What appears to be rational calculation often masks emotional reactions. I crave the duel’s clarity because it simplifies complexity. My opponent, rarely an enlightened master, mirrors this urge, reinforcing a false sense of simplicity.
The hero myth fuels this bias. From John Wick to Dirty Harry, stories give us the illusion that victory is a matter of individual will, when history proves otherwise.
Perhaps most dangerous is binary thinking—the "eliminate X and solve Y" mentality. This mindset ignores how conflicts function in living systems. Removing one element rarely 'solves' anything—it disturbs a web of interdependencies, triggering unpredictable consequences (butterflies everywhere).
Duel vs. War: Different Systems
A duel operates as a closed system - two opponents, clear rules, immediate resolution. War and even lighter forms of conflict, functions as an open system of interdependent networks. Allies, economies, cultures, and even shared norms between enemies form complex trust matrices that determine outcomes.
Simple lesson from the dojo
Training reveals what conference rooms obscure. When practicing randori (free sparring), beginners mistake it for combat. Veteran practitioners understand it's a trust-cooperation game - a jam session where the next session depends on mutual care.

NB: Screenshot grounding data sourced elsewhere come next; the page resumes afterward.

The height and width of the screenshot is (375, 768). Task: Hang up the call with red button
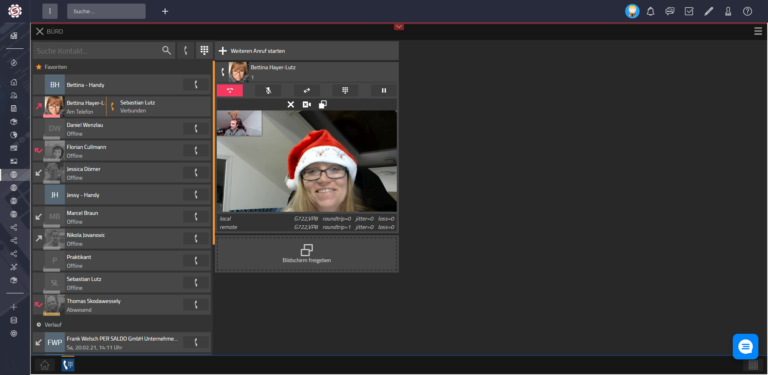coord(230,91)
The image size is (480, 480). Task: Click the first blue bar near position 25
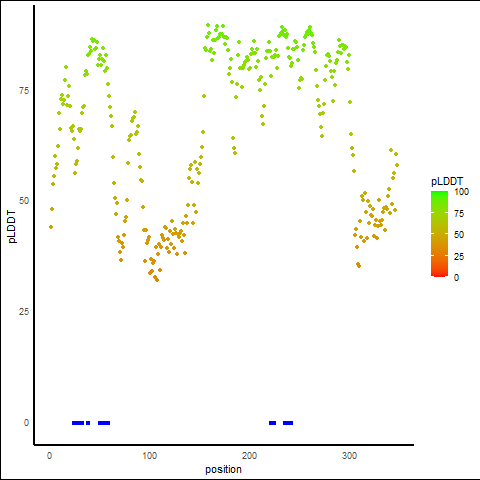coord(78,423)
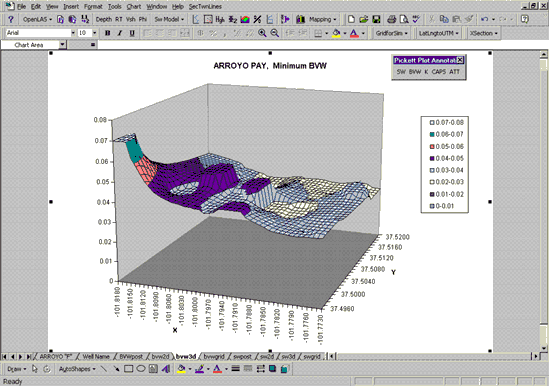
Task: Click the Print icon in toolbar
Action: tap(392, 19)
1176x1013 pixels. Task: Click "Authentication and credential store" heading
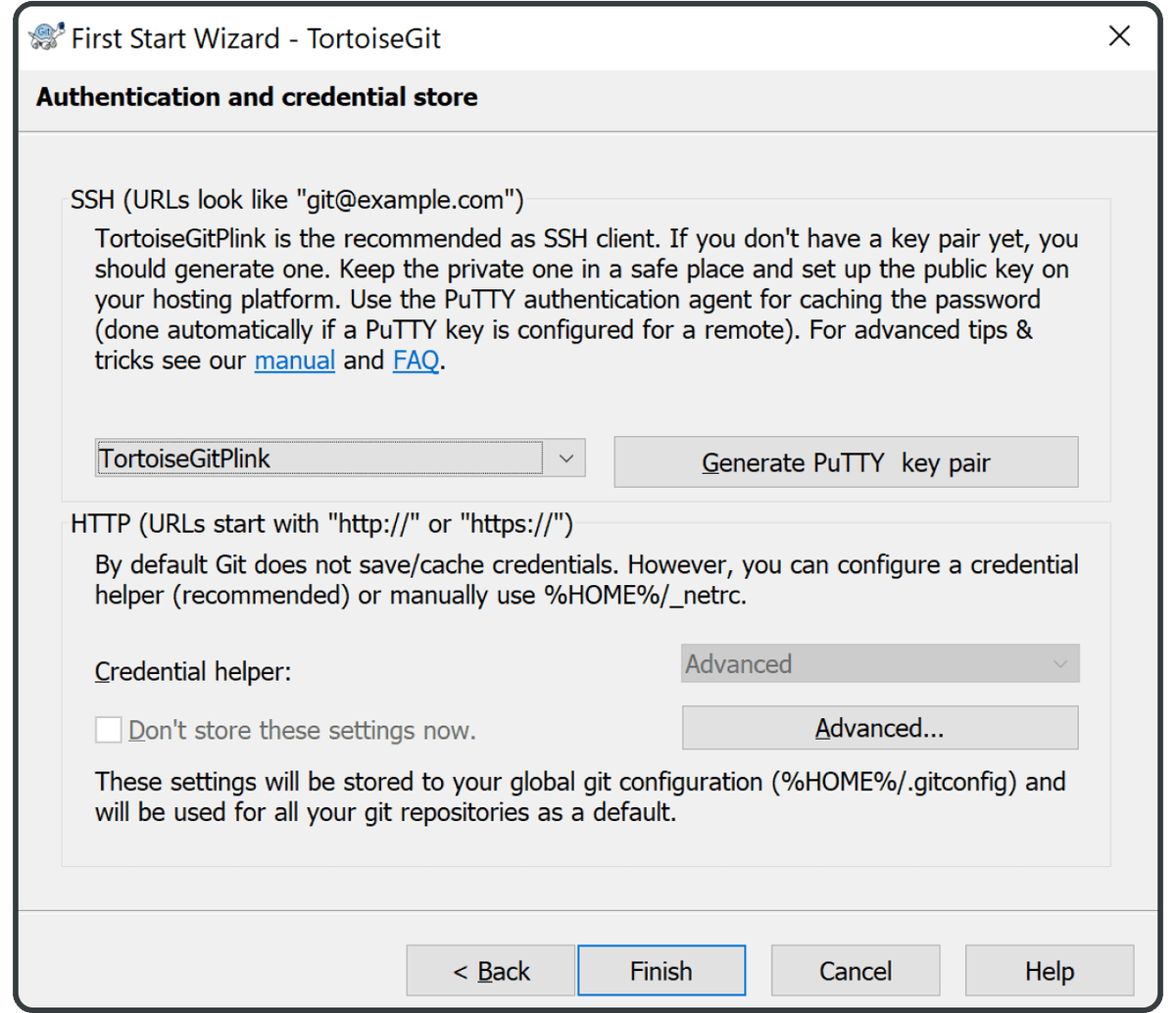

This mirrors nature: what we call "the law of the jungle" is actually evolution's laboratory for trust matrices. When sparring devolves into duel mentality, injury follows. The same principle operates at every scale - from tiger mothers nurturing cubs to eagles protecting eggs. Remove these trust mechanisms, and species die within a generation.
Sport is about controlled competition, duel is about mimesis, but conflict isn't sport and it should never be manage in a mimetic way. It requires managing complex trust matrices, not delusion.
The Strategist's Toolkit
Avoiding the duelist trap requires expanding both perspective and timeline. In the dojo, multiple students at the same time, teach awareness beyond the immediate opponent. Strategy demands the same—mapping entire conflict ecosystems instead of fixating on one adversary.
Capabilities come first—understanding the full range of all sides' competencies. This is no half-court tennis; every player shapes the game, and I must assess their actions in real time.
Next come intentions - not just stated goals (“talking is cheap” etc.) but deeper patterns of behavior and need. Are there overlapping interests beneath surface conflicts? Might there be? It’s a challenge to do this without falling into wishful thinking.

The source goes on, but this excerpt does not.